Friday 13 January 2012

Shame Q and A: heavy on the Q easy on the A

It is Glasgow’s pride and joy; the tallest cinema in the world, a movie fan’s fantasy with 20 screens over six floors, situated in a city that loves ‘gaun tae the pictures’. And it is always refreshing when such an iconic attraction uses its facilities to not merely screen several daytime showings of the Chipmunks’ Chipwrecked and assign sickening numbers of its screens to Harry Potter - but also to show something interesting.
On 10th January, Cineworld Renfrew Street was one of the 68 cinemas across the UK and Ireland to screen an advance showing of Steve McQueen’s Shame, a boldly stylish yet bleak portrayal of sex addiction and depression. Following the film was a special Q and A with the director, along with cowriter Abi Morgan, beamed in via satellite from the Curzon Mayfair in London.
It was a strange sort of static atmosphere in the cinema, as the Glasgow audience watched semi B-listers file into their seats from the other side of the country, heckling at a none-the-wiser Janet Street Porter. There was even a loud boo when the London-based presenter failed to mention Glasgow in a brief list of cinemas taking part.
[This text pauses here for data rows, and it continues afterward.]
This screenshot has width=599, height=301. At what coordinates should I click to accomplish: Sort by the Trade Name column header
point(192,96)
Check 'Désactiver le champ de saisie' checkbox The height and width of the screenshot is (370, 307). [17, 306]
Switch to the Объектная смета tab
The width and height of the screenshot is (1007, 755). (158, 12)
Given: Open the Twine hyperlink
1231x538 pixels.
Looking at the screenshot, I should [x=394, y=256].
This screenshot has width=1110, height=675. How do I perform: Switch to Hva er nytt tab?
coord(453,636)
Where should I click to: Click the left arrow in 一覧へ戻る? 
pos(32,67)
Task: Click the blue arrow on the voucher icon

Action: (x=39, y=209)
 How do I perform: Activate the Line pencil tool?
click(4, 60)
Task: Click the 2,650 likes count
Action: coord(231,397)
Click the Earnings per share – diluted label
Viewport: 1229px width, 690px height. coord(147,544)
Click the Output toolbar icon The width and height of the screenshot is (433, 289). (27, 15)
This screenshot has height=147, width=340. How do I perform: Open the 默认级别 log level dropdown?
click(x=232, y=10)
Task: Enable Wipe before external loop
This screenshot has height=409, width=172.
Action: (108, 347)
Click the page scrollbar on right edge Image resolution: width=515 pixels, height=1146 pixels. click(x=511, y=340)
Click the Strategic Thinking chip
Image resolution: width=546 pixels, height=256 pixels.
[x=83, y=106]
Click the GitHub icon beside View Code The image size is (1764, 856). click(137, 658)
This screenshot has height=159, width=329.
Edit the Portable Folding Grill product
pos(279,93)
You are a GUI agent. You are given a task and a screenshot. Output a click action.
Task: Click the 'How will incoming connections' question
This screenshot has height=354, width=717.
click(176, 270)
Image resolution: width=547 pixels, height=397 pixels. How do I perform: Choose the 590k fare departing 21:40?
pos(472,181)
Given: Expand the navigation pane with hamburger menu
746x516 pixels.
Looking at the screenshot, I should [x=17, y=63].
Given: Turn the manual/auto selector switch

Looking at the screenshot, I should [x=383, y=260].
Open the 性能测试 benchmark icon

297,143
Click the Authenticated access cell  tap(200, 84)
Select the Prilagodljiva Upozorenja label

Following a short and humble introduction from its director, the film began. Opening almost as a scrapbook, fleeting images from one area to another instantly introduce us to protagonist Brandon’s life - ignoring family phone calls; chasing women on the subway; masturbating in the shower; walking in circles; lying naked and vacant. Brandon is fearlessly played by Michael Fassbender, who commands the screen with his slick reservedness,  which is juxtaposed in private by a destructive compulsive nature. As a successful white collar man, his double life allures to that of Patrick Batemen, one of fiction’s biggest characterisations of the double life of the the cool and affluent. It may not share Ellis’s them of murderous violence, but McQueen’s research topic of sex addiction proves to be similarly destructive.
Working against Fassbender’s surliness is his openly vulnerable sister, played by Carey Mulligan. This family relationship often appears less than wholesome, but no sexual contact is ever explicitly implied. Nevertheless, McQueen instills an uneasiness in the viewer as we struggle to trust the characters’ ability to behave as normal, healthy people.
As stated by McQueen in the following Q and A, the viewer can expect no ‘Warhorse sunset’ at the end of Shame. The film closes without answers, throwing up instead the kind of questions that a worried mother may ask about her troubled child. This resonates with an audience which have just been exposed to the fact that for Brandon, the compulsive sex addict, there is no cure, only the need for some sort of control which he may never find.
Fassbender is hot and up-and-coming. A glimpse at this month’s cover of GQ will tell you that. But it is these good looks, this handsome success, which is picked apart by McQueen; Shame is a presentation of the veneer, of the totally together man’s man who is falling apart inside.